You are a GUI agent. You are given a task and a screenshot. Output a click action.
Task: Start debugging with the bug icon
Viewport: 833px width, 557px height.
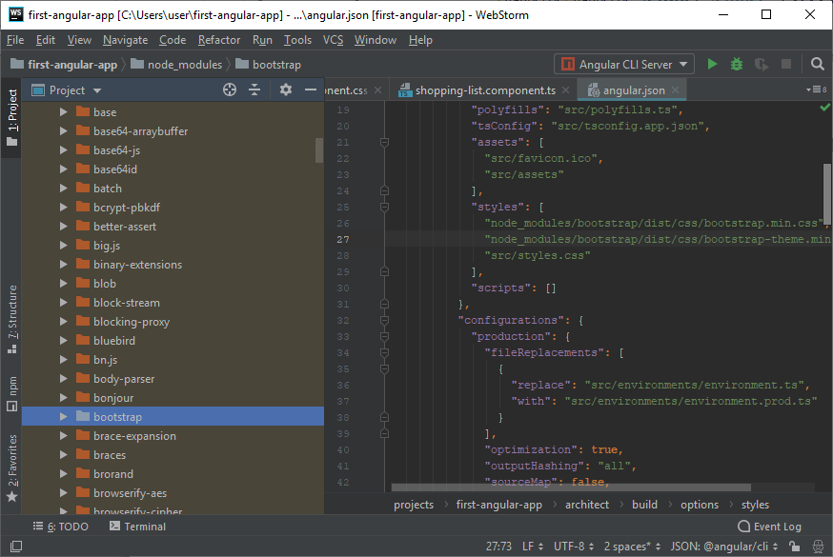tap(737, 65)
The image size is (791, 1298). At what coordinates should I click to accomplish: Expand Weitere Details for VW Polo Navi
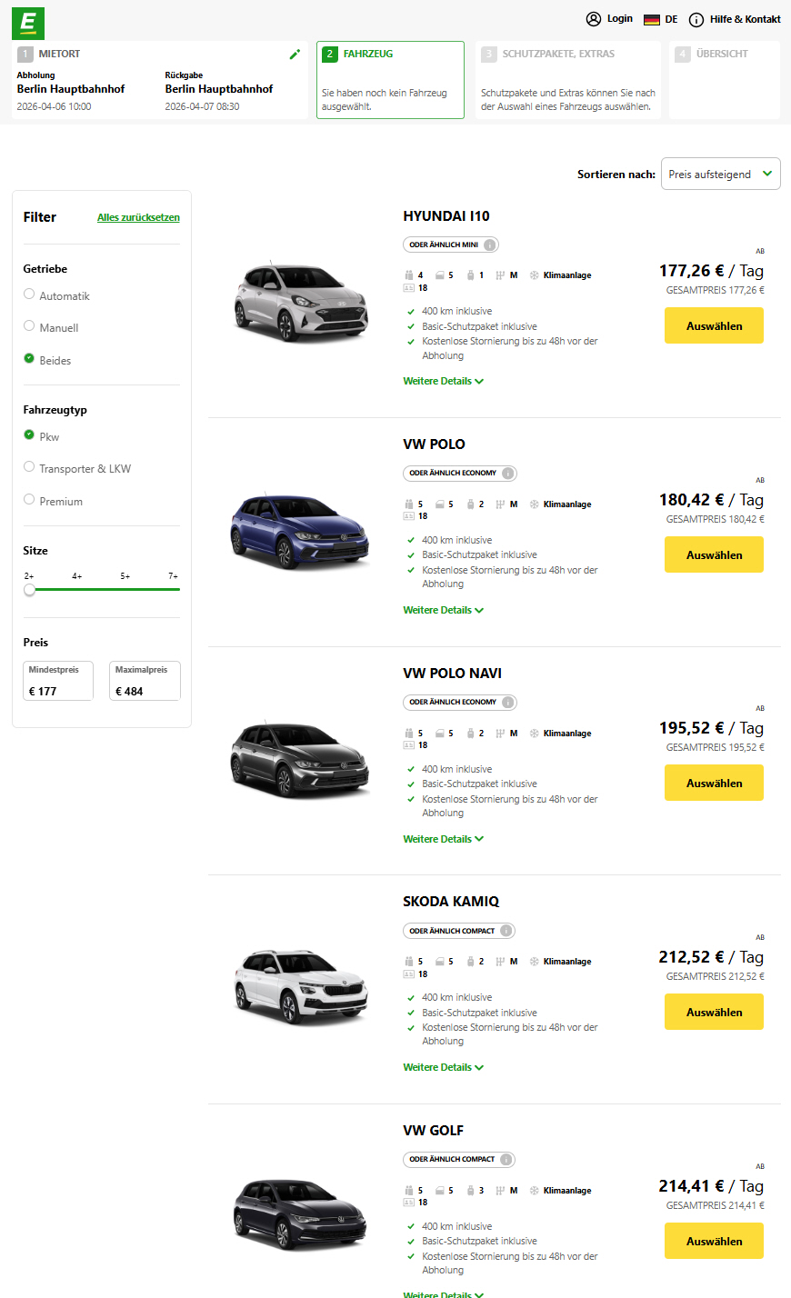(443, 839)
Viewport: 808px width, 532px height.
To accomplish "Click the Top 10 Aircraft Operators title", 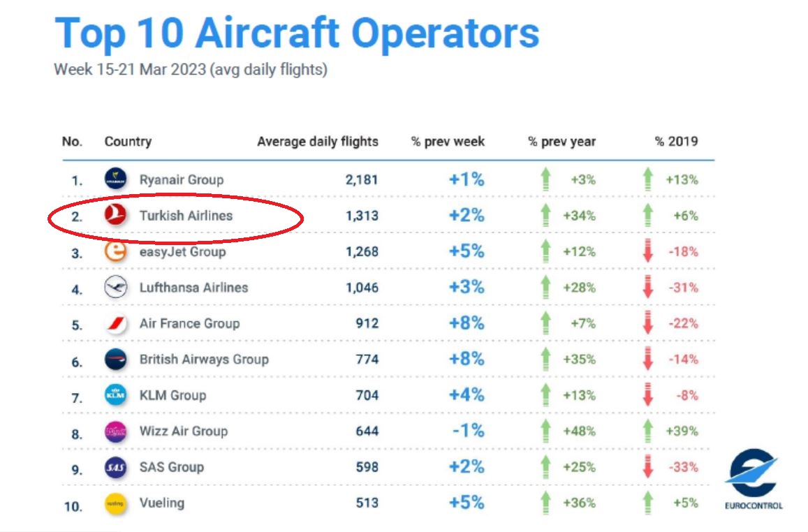I will (297, 33).
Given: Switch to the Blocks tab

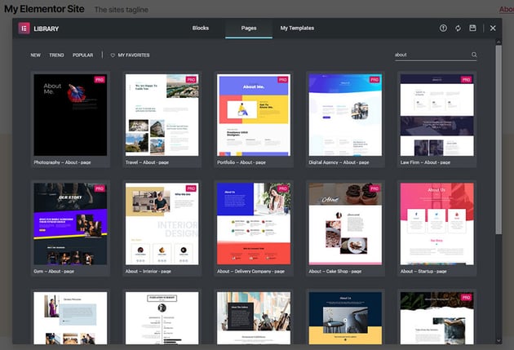Looking at the screenshot, I should tap(201, 29).
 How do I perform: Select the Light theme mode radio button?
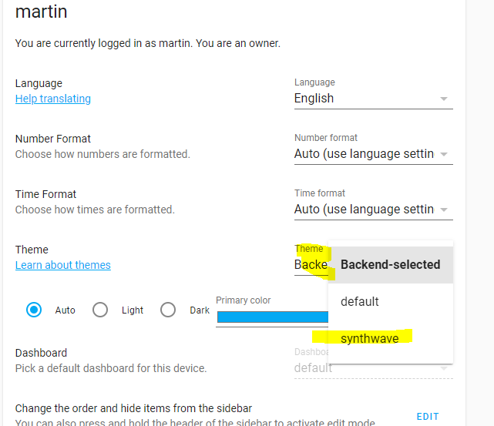point(100,310)
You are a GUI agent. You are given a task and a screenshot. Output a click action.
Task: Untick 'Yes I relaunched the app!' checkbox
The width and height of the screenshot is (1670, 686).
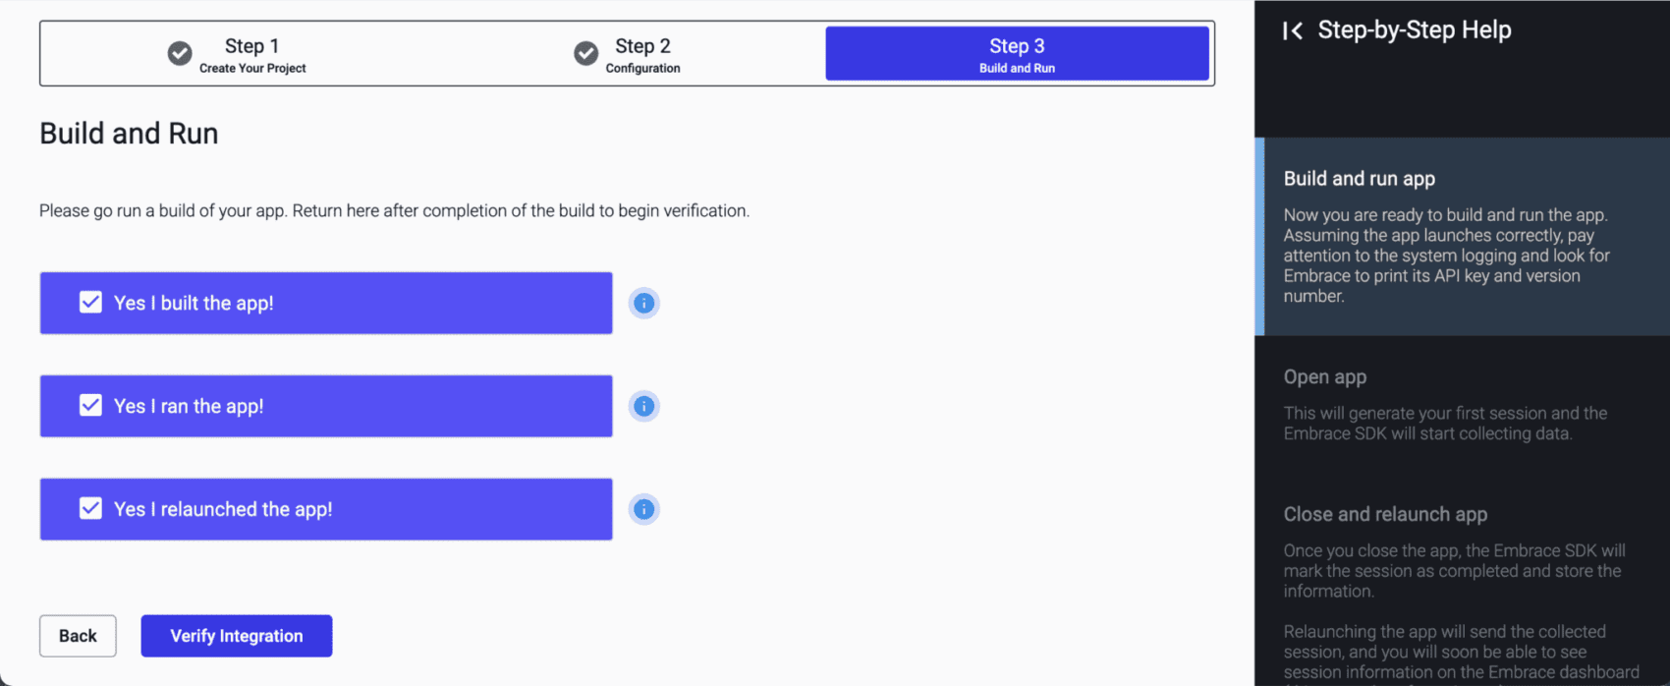90,508
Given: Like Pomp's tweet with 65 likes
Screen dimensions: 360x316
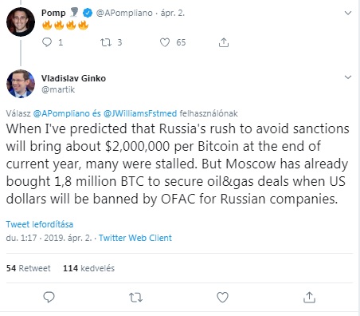Looking at the screenshot, I should click(165, 42).
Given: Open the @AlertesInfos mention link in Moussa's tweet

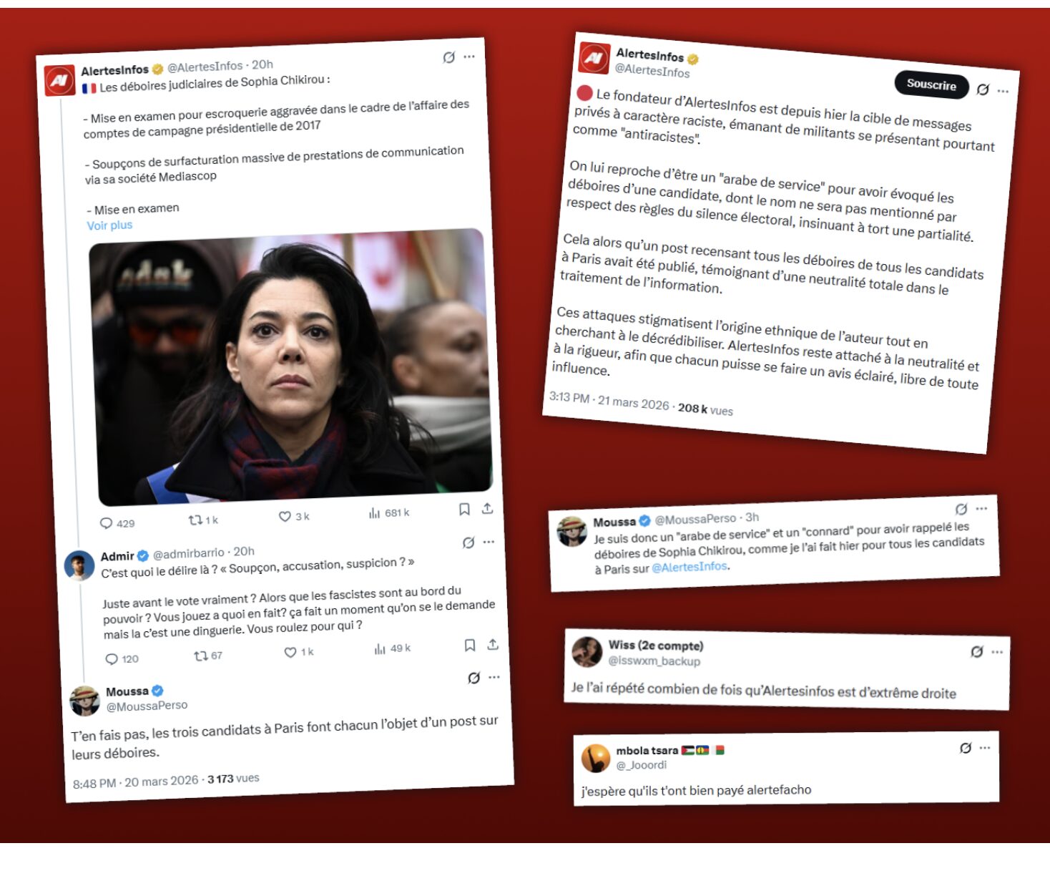Looking at the screenshot, I should [690, 567].
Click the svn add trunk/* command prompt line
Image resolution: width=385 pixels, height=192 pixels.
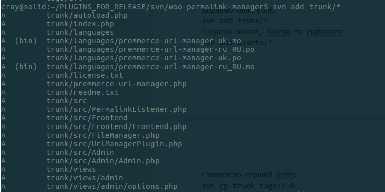pos(171,7)
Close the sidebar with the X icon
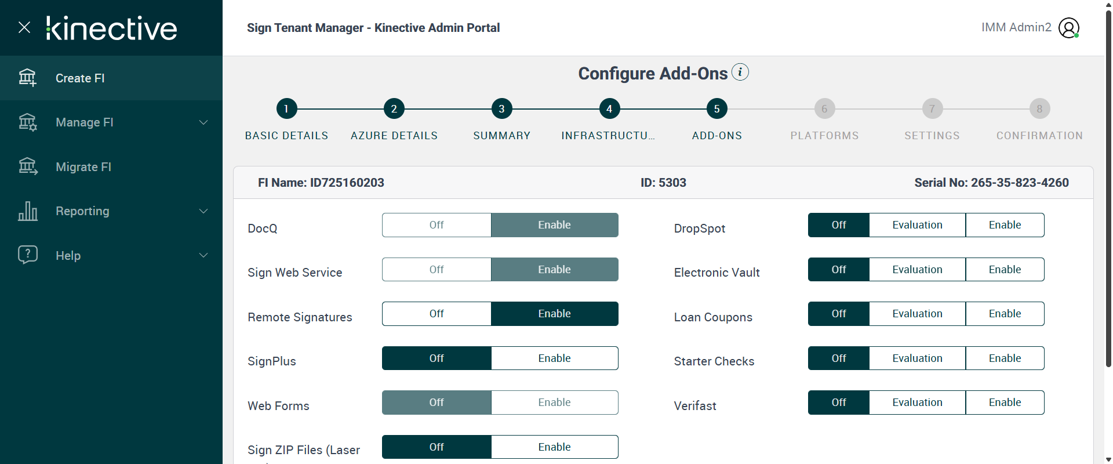Viewport: 1113px width, 464px height. (24, 27)
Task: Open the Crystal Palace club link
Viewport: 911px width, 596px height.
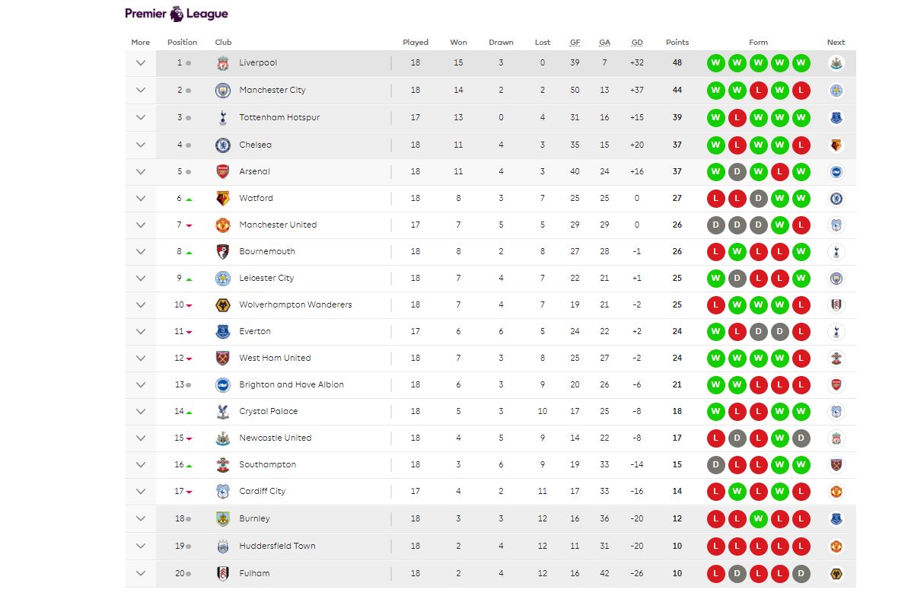Action: coord(269,411)

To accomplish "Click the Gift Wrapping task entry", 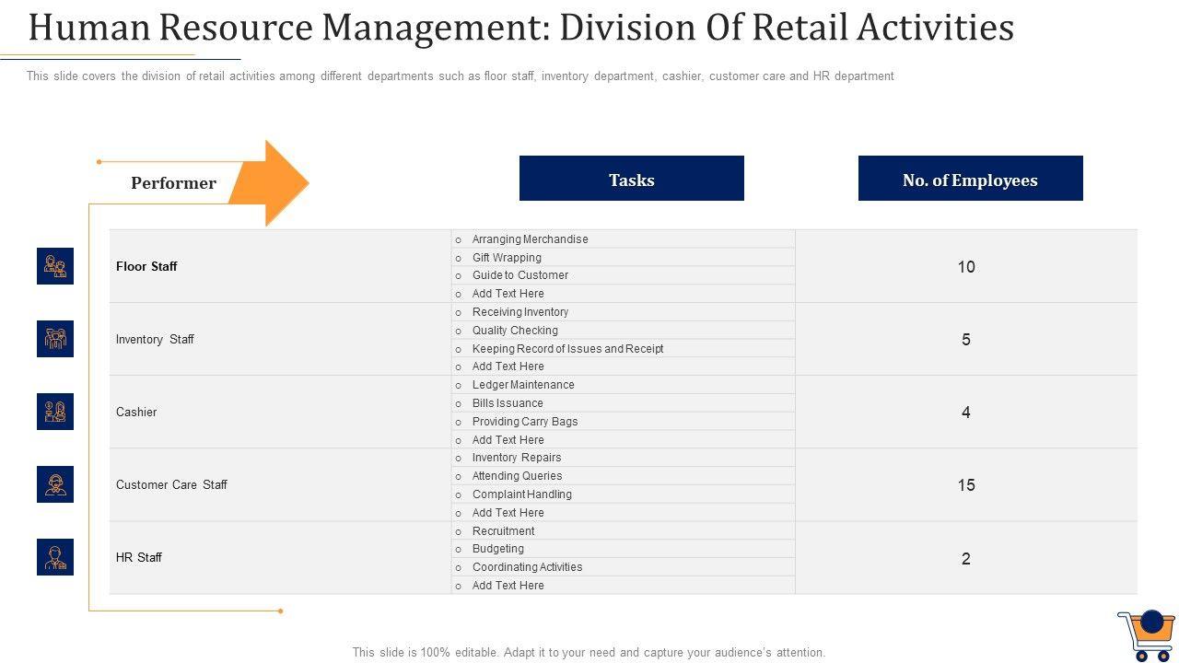I will tap(507, 258).
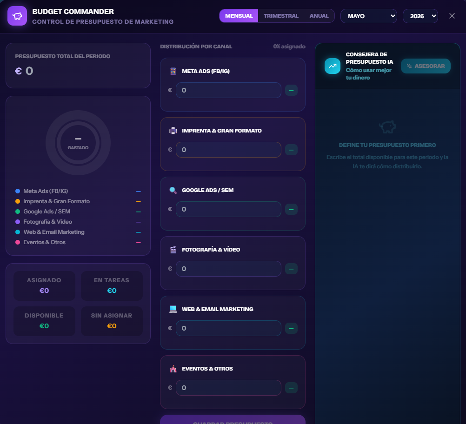Click the trend arrow icon beside Consejera de Presupuesto IA
Image resolution: width=466 pixels, height=424 pixels.
332,66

------

• **WHAT THIS TASK INVOLVES**:
Copy needed, without pictures: the lines of the listing above from the line containing "Given: Open the" up to and including the line containing "Task: Open the Crystal Palace club link", set down exactly.

• **OUTPUT FOR THIS EXERCISE**:
Given: Open the @AlertesInfos mention link in Moussa's tweet

Looking at the screenshot, I should [690, 567].
Click the svn add trunk/* command prompt line
Image resolution: width=385 pixels, height=192 pixels.
pos(171,7)
Close the sidebar with the X icon
Viewport: 1113px width, 464px height. (24, 27)
Task: Open the Crystal Palace club link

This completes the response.